# Can't get my ZTE 4G modem and D-Link router to work together



## Rogge (Apr 2, 2015)

Hi! I'm new here, and I have a problem with my D-Link router and modem (4G).

First things first, I guess you need to know my system specs and OS?
IBM Lenovo Thinkpad T420s with Windows 7 ultimate, everything is updated.

The modem is a ZTE MF832 (4G).
The router is a D-Link DWR-116, with updated firmware.

When the modem is connected directly to a computer (anyone) it works flawless, and connects within 15-20 seconds.

Also the router does work, just not with this modem. And I can _not _figure out why, and what I'm doing wrong.

The manual states that this modem should work together with the modem, and vice versa.

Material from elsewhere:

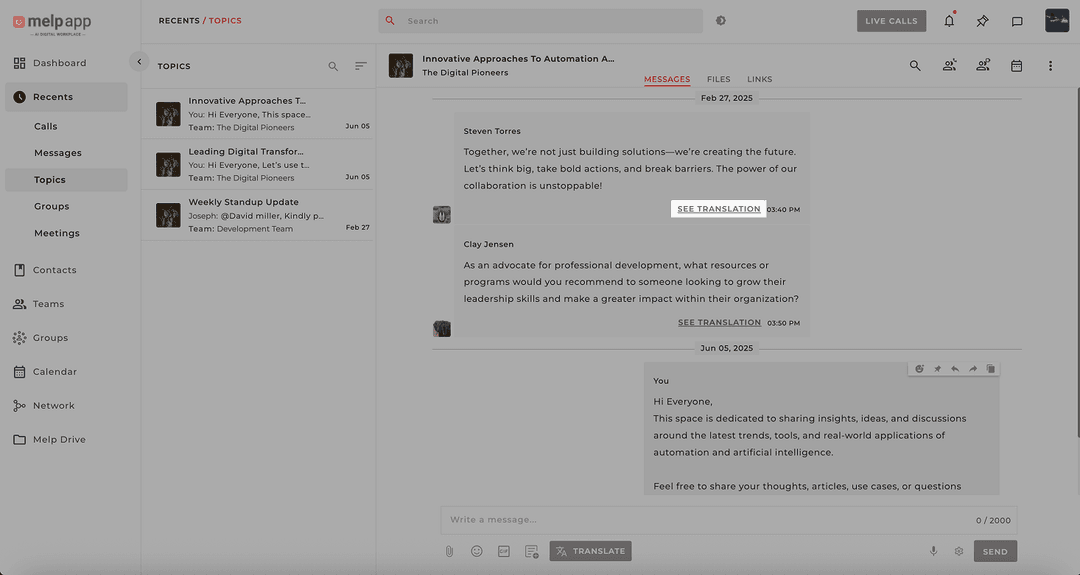Switch to the Files tab

point(718,79)

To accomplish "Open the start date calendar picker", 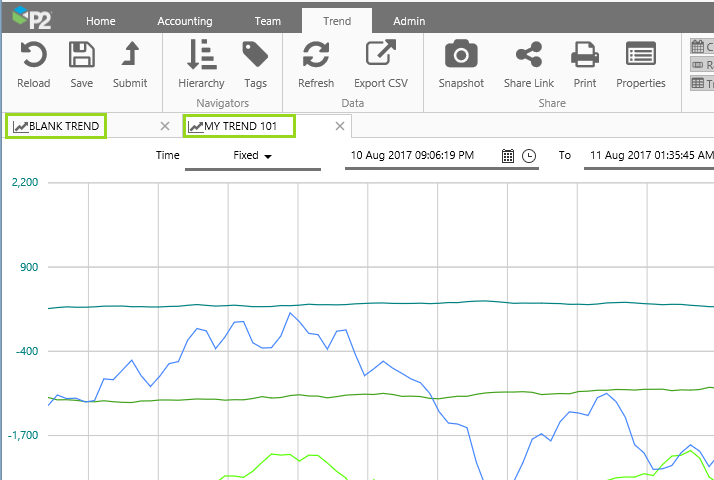I will (508, 156).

Any clues on what it could be?


Oh, and "why" did I get this modem? The old one was slower, and sometimes shut itself down.


Thanks and happy easter!


----------



## remixedcat (Apr 2, 2015)

OK

The list mentions the 823 but not the 832

So it might not be compatible yet. 
Try a firmware upgrade if there is one


----------



## Rogge (Apr 2, 2015)

remixedcat said:


> OK
> 
> The list mentions the 823 but not the 832
> 
> ...



Sorry, mistake from my side (typo), it should be *MF823*
The firmware is upgraded, according to the modem (Latest version installed)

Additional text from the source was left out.